Touchée par la crise mondiale, la Chine espère redynamiser sa croissance en encourageant la consommation domestique, mais les ménages hésitent à puiser dans leurs économies mises de côté pour prévenir les problèmes de santé.
L'Etat s'est peu à peu désengagé du système de santé.
Inquiètes du ralentissement de la demande internationale pour les produits « made in China », les autorités de Pékin annoncent qu'elles veulent relancer la consommation domestique en convainquant les ménages de puiser dans leurs 3.000 milliards de dollars d'épargne. Mais la population rechigne à sortir ses économies mises de côté en prévention d'un coup dur. Dans les enquêtes d'opinion, les sondés évoquent presque toujours la menace des problèmes de santé pour justifier leur prudence. « Pour changer les habitudes, une profonde réorganisation du système de santé est urgente », martèle Hubert Stüker, l'un des responsables du projet de coopération sino-européen pour le développement de la sécurité sociale chinoise.
Stratégies de profit
Si, sous le règne de Mao, tous les Chinois bénéficiaient d'un système de santé rudimentaire mais gratuit, pris en charge par les communes populaires dans les campagnes et par les entreprises d'Etat dans les villes, les réformes économiques et la politique d'ouverture, dont le pays célèbre aujourd'hui le trentième anniversaire, ont fait exploser cette solidarité. Avec la libéralisation de l'économie, l'Etat s'est peu à peu désengagé du système et les ménages se retrouvent désormais presque seuls pour faire face à leurs dépenses de santé.

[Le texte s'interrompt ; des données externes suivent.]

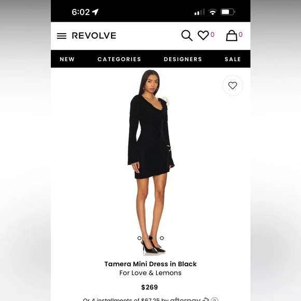Select the NEW tab
301x301 pixels.
point(67,59)
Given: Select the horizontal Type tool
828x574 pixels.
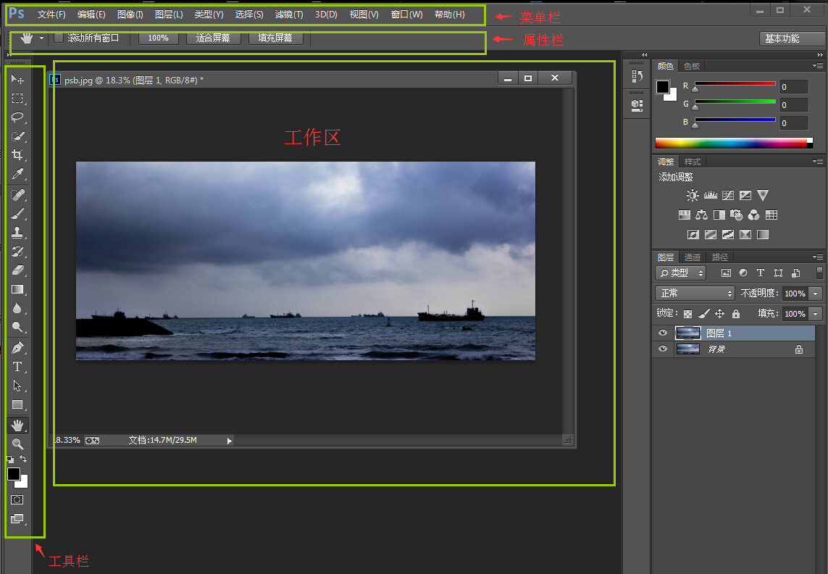Looking at the screenshot, I should coord(18,367).
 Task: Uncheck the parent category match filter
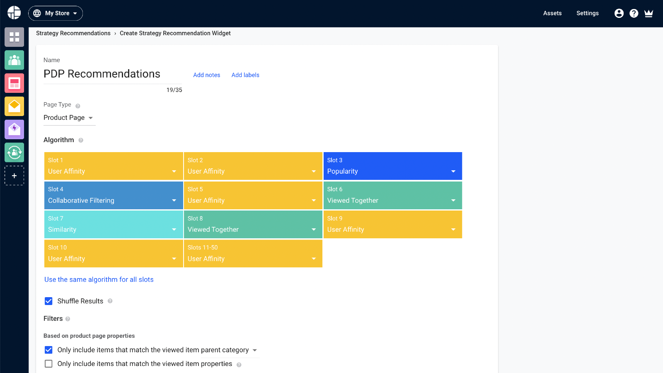coord(48,350)
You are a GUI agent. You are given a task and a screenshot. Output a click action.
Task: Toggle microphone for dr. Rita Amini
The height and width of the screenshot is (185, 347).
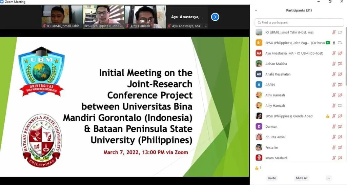click(334, 137)
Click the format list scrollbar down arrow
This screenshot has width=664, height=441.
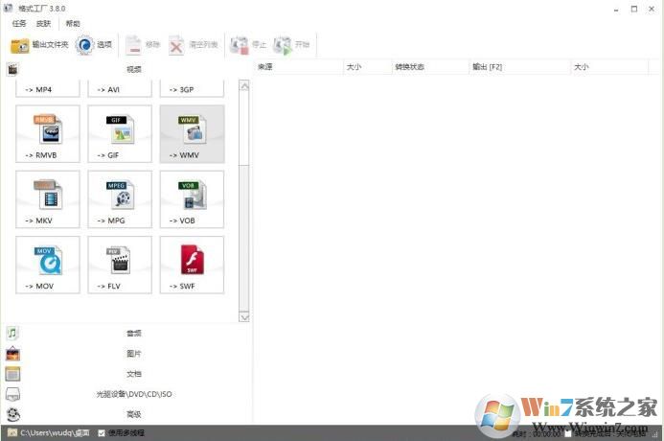click(243, 316)
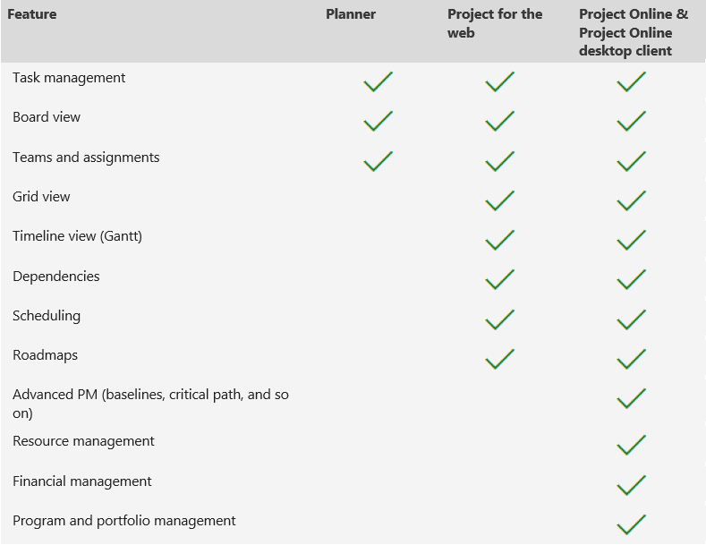Click the Program and portfolio management label
Viewport: 706px width, 545px height.
124,521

La participation de l'Etat au financement des hôpitaux, où se soignent la plupart des Chinois, est ainsi tombée de 100 % au début des années 1980 à moins de 10 % aujourd'hui. « C'est un service public totalement privatisé », explique Hubert Stüker. Faute de financements publics, les établissements ont développé des stratégies de survie puis de profit. Ils proposent des consultations tarifées en fonction de l'expérience du médecin et poussent les patients à multiplier les examens et les procédures. Ils prescrivent à chaque visite des listes interminables de médicaments à acheter dans la pharmacie de l'hôpital - une entorse du poignet peut ainsi justifier l'achat de sept produits différents - et presque toujours des antibiotiques, facturés 20 fois leur coût de revient. Les statistiques du ministère de la Santé montrent que la vente d'antibiotiques compte pour plus de 50 % des factures des patients, qui refusent désormais de se faire soigner de peur de se faire escroquer.
« Résistance à la réforme »
Conscient de ces dérapages, Pékin a tenté plusieurs réformes pour rassurer sa population. Dans les villes, les travailleurs peuvent théoriquement cotiser avec leur entreprise sur un compte individuel qui leur permet de disposer d'une prise en charge minimale variant en fonction des soins et des médicaments prescrits. A la campagne, les 800 millions de ruraux bénéficient presque tous du système médical coopératif rural lancé en 2004. Les familles cotisent 10 yuans (90 centimes d'euro) par an à un fonds auquel le gouvernement local et le gouvernement central versent chacun 40 yuans par famille. Mais cette assurance ne couvre que peu de soins et les taux de remboursement ne sont en moyenne que de 30 % ou 40 %.
Pour ne pas avoir à « encaisser » la différence, les hôpitaux exigent le paiement d'une grande partie ou de la totalité des soins en avance dès l'arrivée des malades dans l'établissement. Ne disposant pas de ces sommes, des centaines de millions de Chinois se retrouvent privés de soins, faute de ressources. « La perspective du vieillissement accéléré de la population rend ce problème encore plus prégnant mais les résistances à la réforme sont toujours fortes », pointe Hubert Stüker. Après avoir dû s'adapter à l'« ouverture économique », les hôpitaux et les collectivités locales qui les contrôlent voient d'un mauvais oeil toute remise en question d'un système qui fait leur fortune.